**WORK TASK:**
Identify and pull out each line of the entries in which "computer" occurs.

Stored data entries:
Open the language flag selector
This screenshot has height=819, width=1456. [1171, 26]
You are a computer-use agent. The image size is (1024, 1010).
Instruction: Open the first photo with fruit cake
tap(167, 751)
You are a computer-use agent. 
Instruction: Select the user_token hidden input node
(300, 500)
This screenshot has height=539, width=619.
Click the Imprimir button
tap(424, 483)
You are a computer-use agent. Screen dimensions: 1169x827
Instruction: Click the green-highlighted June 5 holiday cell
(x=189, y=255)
...
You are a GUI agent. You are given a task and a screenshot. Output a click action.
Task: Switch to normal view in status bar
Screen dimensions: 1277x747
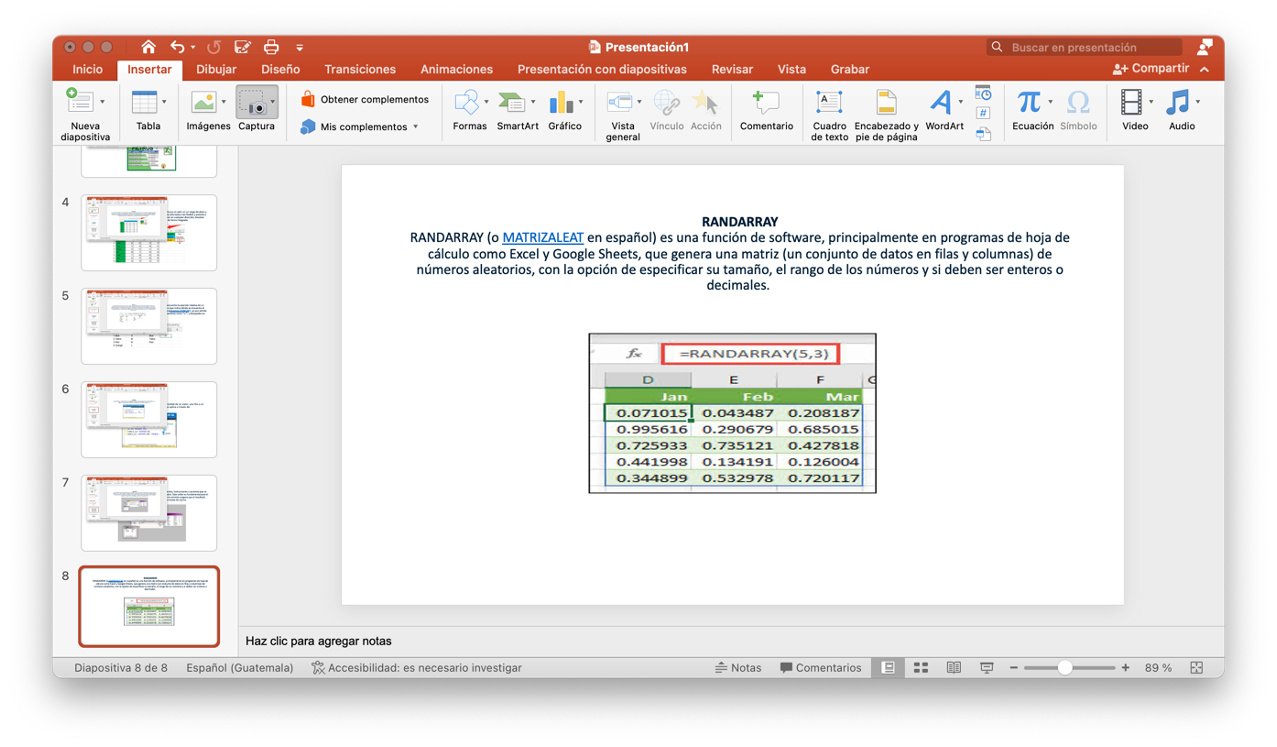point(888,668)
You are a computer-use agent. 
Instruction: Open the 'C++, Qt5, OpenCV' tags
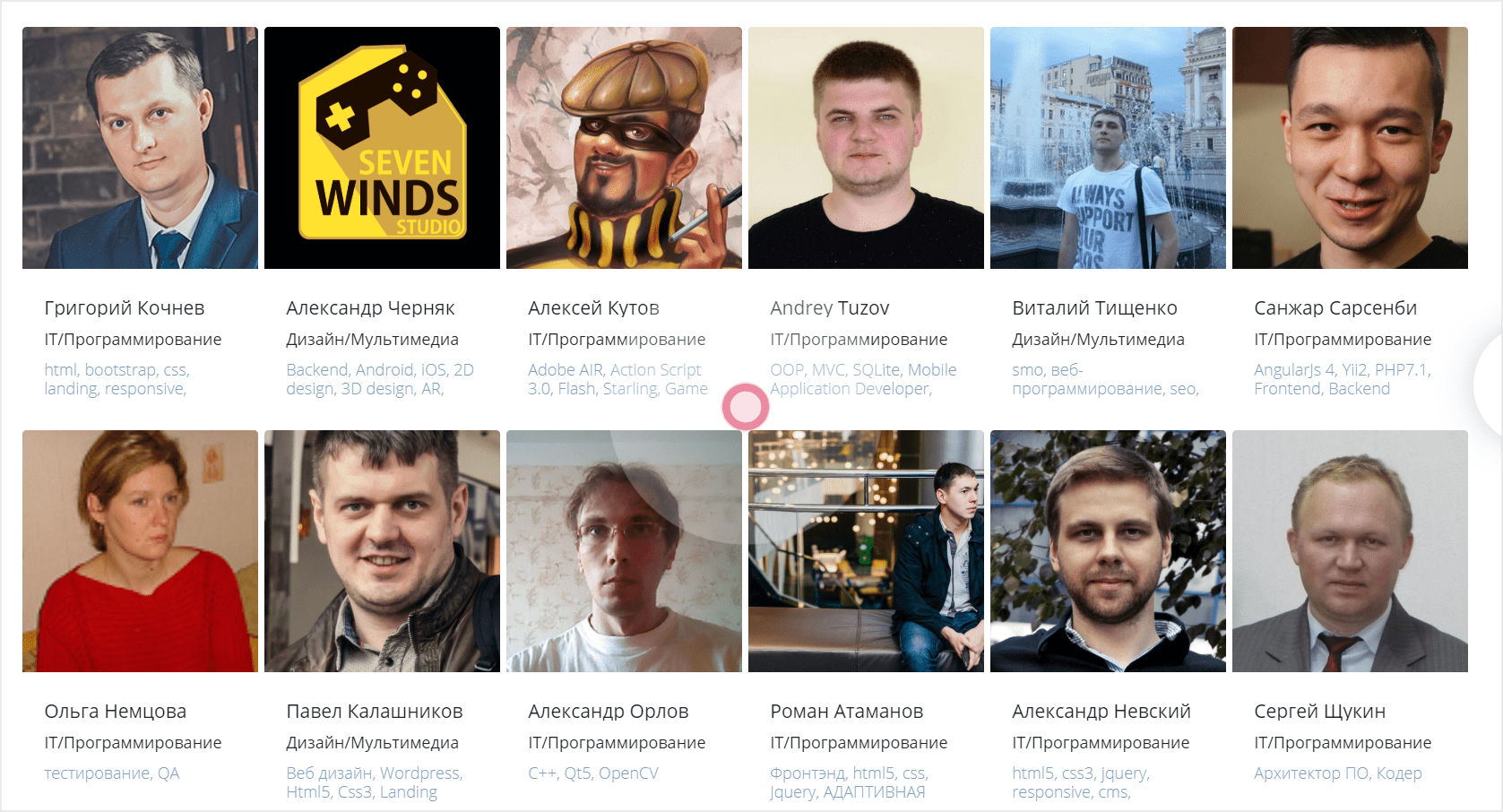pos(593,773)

**COMPLETED EXERCISE:**
You are a computer-use agent. The image size is (1024, 1010).
You are a computer-use agent. 
You are a computer-use agent. Screen dimensions: 1169x827
You are a computer-use agent. 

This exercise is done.